The Charango (sometimes described as "the SuperUke")

Peruvian semi professional Charango
All Wood Charango
 Charango Armadillo back
Armadillo Backed Charango (Back)
flat back walaycho at ukulele corner
This is a small 5 course (usually) 10 stringed fretted chordophone hailing from South America, more specifically the Andean parts of Bolivia and Peru. the body size is similar to that of a Soprano or Concert Ukulele but the neck is much wider and the headstock much larger to accommodate the 10 strings. It has a similar tuning to a Ukulele too, the 2 strings of a course are tuned in unison apart from the middle pair which are octaves so G4G4~C5C5~E4E5~A4A4~E5E5

Historically it is hard to say what was the root instrument apart from knowing it was a Spanish chordophone rather than Portugues.
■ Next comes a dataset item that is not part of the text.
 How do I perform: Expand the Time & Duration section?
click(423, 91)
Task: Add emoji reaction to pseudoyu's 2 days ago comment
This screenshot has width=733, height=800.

Mandolins, Lutes, Guitaricos and Bandolas have all been put forward but the most likely candidate is the Vihuela, (a kind of classical Guitar that often only has 5 courses?) . The big thing that sets a Charango apart from any of its root instruments is that traditionally the back and sides of the Charango body was made from the carapace, shell, skin or whatever you want to call it, of a 9 banded armadillo, (quirquincho, mulita), Probably this was because, particularly the indigenous population, didn't have the woodworking and glue technologies to recreate the imported instruments Sometimes, but not often, a gourd has been used and as time has gone on ones fully made from wood have become the most common, partly for the tone and partly for the fragility of the armadillo shell. When they are made of wood though the primitive woodworking technique is still in evidence as usually the back and sides, and sometimes the neck too, are all carved out from a single block of wood and given a bowl backed form (sometimes even carved to look like an armadillo). There are now Charangos that are made with a flat back in a similar fashion to the Ukulele or Guitar with a separate back and sides; these are called Chillador Charangos, (or just Chilladors). the strings were traditionally gut which has now been replaced with nylon, but some are steel strung, (particularly Chilladors), or a mix of both.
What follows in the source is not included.